Vous vous êtes peut-être déjà posé cette question: qu’est-ce qui sépare une langue d’un dialecte ? La compréhension, est-elle un critère qui définit si une variante de parler est un dialecte ou une langue à part ? On peut y répondre de façon très brève en disant : „Tout cela n‘est pas si simple“: Une réponse plus détaillée vous sera dévoilée dans l‘article suivant.

Ce n’est pas si simple non plus pour les linguistes

J‘ai moi-même pris connaissance de la problématique langue-dialecte pendant mes études de langues romanes. Selon le fondateur de la linguistique romane, Friedrich Diez (1794-1876), les langues romanes sont au nombre de six.  l’italien, le roumain, l’espagnol, le portugais, le provençal et le français. Environ 120 ans plus tard Heinrich Lausberg en compta dix, et en 1994, Lindenbauer et al. étaient d'avis qu'il en existaient 15. Se pourrait-il que plusieurs langues se soient développées au cours de ces dernières années ? Ou que certaines langues aient été considérées comme des dialectes et non comme des langues à proprement parler ? Comment distinguer une langue d’un dialecte ? Quels sont les critères? Pour être un peu plus impartial, au lieu de langue-dialecte, la linguistique préfère utiliser le terme variété, ce que l’on utilise également pour les sociolectes.
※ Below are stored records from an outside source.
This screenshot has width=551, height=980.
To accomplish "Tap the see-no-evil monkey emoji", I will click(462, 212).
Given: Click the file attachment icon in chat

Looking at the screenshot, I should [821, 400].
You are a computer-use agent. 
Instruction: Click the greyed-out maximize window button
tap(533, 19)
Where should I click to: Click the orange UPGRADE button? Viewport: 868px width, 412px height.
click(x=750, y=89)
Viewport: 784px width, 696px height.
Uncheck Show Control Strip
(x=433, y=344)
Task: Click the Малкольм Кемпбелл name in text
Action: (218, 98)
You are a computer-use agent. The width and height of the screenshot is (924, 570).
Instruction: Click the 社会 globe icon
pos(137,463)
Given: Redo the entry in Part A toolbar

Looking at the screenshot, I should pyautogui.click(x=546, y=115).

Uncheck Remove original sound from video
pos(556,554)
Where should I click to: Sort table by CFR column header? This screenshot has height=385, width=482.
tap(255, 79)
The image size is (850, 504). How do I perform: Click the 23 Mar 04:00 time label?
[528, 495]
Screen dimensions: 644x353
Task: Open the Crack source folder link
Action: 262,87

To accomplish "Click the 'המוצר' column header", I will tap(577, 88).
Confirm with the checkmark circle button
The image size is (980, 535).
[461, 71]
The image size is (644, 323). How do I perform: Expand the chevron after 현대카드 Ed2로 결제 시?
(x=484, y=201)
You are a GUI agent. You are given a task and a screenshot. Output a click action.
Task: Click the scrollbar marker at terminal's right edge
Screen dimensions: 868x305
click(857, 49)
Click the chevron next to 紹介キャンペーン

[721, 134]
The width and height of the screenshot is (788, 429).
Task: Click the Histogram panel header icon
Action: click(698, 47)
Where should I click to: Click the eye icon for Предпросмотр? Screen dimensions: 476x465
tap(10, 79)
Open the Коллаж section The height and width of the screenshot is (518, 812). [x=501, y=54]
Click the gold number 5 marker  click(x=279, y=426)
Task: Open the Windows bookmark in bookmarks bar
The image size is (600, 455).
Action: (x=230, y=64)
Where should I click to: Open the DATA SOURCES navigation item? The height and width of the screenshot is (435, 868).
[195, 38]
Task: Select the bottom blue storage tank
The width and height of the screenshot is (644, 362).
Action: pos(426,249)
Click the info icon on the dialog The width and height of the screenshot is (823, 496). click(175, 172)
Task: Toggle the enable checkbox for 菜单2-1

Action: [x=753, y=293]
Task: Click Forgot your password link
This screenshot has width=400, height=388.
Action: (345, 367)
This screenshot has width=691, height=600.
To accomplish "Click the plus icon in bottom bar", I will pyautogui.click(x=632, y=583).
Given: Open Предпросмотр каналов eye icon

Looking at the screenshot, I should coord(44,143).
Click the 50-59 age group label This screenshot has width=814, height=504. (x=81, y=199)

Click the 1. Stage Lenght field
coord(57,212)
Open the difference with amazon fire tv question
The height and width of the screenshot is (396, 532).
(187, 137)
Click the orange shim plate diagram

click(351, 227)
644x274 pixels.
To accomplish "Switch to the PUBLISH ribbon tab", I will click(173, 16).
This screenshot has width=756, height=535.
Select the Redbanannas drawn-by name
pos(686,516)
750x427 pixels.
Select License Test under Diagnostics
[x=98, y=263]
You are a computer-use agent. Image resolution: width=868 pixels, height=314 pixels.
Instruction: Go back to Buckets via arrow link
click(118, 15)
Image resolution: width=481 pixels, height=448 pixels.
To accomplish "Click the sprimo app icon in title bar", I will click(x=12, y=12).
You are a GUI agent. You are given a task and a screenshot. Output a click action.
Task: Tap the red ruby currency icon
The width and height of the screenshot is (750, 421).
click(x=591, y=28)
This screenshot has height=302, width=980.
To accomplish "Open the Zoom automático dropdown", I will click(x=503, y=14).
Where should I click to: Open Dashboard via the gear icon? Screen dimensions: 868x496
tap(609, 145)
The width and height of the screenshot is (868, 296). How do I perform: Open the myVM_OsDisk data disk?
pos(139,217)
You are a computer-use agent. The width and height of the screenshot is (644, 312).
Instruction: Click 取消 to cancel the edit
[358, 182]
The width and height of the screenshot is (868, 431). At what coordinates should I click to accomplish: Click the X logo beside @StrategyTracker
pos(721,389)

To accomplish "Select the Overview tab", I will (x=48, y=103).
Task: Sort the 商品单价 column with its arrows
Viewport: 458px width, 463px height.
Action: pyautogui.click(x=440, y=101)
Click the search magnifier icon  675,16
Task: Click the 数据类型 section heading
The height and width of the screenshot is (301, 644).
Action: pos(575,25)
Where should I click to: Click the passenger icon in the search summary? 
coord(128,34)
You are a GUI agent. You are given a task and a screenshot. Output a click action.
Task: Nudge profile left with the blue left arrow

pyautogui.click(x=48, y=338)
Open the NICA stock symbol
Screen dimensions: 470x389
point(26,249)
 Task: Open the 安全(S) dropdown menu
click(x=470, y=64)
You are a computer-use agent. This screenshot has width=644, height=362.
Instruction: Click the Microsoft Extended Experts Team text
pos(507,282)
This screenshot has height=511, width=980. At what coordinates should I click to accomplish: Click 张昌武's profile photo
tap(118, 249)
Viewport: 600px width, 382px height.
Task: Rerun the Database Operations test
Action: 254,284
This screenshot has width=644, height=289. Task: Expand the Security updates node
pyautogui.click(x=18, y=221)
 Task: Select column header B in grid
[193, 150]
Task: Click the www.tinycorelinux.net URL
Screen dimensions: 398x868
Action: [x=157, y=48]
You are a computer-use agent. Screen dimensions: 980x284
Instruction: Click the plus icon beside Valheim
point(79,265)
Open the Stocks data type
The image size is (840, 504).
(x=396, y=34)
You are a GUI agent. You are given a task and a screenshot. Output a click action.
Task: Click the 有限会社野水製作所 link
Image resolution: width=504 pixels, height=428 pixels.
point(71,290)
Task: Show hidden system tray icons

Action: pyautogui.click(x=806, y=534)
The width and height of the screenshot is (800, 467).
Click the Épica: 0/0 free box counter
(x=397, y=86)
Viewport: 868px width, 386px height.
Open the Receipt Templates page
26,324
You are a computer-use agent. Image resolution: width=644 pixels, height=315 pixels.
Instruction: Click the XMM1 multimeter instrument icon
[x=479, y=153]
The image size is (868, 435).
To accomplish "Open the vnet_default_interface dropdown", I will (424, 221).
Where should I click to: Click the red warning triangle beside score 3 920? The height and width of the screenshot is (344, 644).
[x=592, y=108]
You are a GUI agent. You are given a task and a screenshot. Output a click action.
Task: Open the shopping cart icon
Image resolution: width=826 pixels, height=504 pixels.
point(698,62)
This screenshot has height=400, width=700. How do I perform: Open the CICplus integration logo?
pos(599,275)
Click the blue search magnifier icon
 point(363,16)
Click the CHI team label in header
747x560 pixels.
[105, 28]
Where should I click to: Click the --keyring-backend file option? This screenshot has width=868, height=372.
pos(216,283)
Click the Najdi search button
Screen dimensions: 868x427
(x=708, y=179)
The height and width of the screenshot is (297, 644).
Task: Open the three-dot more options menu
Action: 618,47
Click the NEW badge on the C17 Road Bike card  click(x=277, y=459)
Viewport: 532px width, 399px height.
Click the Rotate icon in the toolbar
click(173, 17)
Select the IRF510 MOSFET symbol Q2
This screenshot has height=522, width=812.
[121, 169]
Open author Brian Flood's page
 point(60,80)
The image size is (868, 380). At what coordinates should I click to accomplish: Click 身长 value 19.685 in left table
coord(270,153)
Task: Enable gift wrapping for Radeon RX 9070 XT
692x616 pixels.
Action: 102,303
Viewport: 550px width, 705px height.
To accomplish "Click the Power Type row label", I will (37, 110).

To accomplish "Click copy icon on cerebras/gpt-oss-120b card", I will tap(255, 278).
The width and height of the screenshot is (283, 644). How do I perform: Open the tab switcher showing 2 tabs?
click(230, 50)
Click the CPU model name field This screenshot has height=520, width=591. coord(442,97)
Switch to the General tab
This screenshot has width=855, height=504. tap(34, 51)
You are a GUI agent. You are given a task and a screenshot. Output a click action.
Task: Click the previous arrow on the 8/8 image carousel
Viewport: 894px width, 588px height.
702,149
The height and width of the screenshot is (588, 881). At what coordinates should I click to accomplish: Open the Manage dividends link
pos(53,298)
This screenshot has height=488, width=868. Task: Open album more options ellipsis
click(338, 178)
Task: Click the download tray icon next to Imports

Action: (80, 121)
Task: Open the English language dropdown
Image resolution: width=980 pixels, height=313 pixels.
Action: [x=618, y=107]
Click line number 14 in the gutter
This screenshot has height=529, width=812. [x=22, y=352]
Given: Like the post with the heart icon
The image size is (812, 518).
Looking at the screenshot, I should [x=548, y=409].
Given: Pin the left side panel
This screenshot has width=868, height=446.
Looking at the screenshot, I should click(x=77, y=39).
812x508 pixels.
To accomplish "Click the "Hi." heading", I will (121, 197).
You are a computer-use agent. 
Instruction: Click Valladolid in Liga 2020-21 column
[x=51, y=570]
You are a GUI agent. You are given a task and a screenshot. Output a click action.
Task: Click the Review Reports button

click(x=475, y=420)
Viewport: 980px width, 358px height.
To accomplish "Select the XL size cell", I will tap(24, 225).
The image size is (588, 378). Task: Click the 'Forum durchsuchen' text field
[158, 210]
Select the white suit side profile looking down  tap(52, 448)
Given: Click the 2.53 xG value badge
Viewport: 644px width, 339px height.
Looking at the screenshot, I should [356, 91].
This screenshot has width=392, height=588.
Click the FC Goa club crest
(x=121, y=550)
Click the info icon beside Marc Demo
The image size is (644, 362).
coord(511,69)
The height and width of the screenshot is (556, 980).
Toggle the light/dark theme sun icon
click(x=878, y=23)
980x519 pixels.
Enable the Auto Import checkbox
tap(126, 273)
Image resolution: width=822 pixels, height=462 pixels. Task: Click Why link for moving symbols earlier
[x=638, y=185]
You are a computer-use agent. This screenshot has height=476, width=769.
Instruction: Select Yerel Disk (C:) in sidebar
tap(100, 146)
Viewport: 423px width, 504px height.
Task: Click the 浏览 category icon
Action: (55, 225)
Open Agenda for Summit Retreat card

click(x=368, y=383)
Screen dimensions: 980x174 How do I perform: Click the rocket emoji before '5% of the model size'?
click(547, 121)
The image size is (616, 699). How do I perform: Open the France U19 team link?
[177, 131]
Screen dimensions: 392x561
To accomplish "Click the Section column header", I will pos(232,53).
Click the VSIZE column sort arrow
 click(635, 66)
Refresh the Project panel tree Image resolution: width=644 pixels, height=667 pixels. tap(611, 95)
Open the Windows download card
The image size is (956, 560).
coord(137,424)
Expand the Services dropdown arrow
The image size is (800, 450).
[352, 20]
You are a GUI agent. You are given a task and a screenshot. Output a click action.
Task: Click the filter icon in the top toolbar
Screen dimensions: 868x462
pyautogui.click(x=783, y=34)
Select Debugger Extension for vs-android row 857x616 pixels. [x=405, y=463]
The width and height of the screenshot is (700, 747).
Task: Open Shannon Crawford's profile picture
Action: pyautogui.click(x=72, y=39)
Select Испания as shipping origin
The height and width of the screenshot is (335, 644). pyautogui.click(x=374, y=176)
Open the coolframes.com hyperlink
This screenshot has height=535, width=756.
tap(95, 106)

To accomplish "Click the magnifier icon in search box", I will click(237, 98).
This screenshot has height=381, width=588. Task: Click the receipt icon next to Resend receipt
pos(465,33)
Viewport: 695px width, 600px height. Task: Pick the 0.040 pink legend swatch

Avant de montrer d’après quels critères on peut distinguer une langue d’un dialecte, laissez-moi vous expliquer quelques termes.. Lorsque j’utilise le terme langue, je me réfère aux langues singulières. Selon la linguistique structurale d’après Ferdinand de Saussure, ce terme s'oppose à celui du langage, qui se réfère à la compétence linguistique générale. En ce qui concerne la problématique langue-dialecte, le terme langue est générique, le terme dialecte subalterne.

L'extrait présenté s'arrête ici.